Do zdarzenia - jak informują policjanci - miało dojść w piątek po południu.
"Funkcjonariusze zajmujący się zwalczaniem przestępczości kieszonkowej podróżowali jednym z tramwajów w Śródmieściu. W pewnym momencie zauważyli ubranego na ciemno mężczyznę w czapce, siedzącego na końcu składu, który wyjął z kieszeni przedmiot przypominający nóż, zasłonił rękę reklamówką i wykonywał takie ruchy, jakby przecinał siedzenie" - relacjonują zdarzenie.
Nie przyznał się do winy
Kiedy podeszli, okazało się, że ich podejrzenia były słuszne. 41-latek miał trzymać w dłoni tapicerski nożyk i nim rozcinać poszycie siedzenia. Policjanci wyprowadzili mężczyznę z tramwaju i przewieźli go do aresztu. Jak informują, nie przyznawał się do winy.

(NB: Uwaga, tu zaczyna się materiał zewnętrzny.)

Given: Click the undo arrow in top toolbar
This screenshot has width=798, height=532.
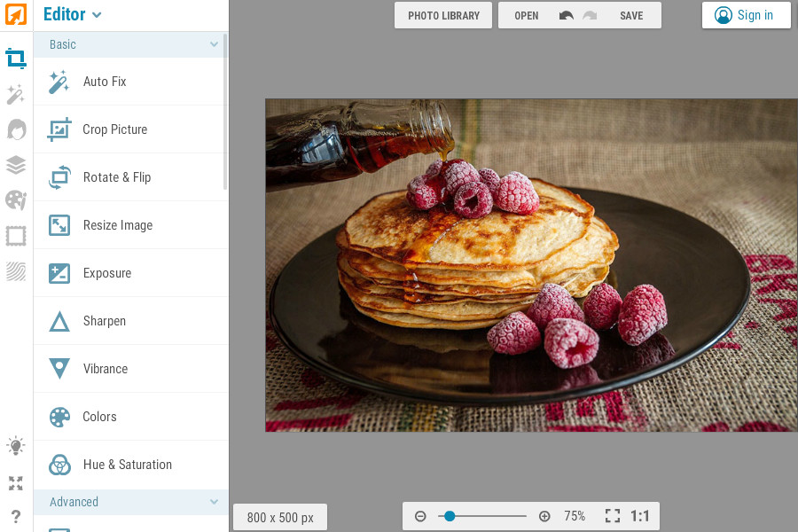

W weekend usłyszał zarzut "umyślnego uszkodzenia mienia", za które - według policji - może spędzić w więzieniu nawet pięć lat. Dodatkowo, na wniosek policji i prokuratury sąd zastosował wobec 41-latka areszt na trzy miesiące. Jak informują funkcjonariusze, podczas prowadzonego postępowania śledczy sprawdzają też, czy to pierwsze takie zdarzenie, czy może aresztowany mógł dopuścić się innych aktów wandalizmu w środkach transportu publicznego.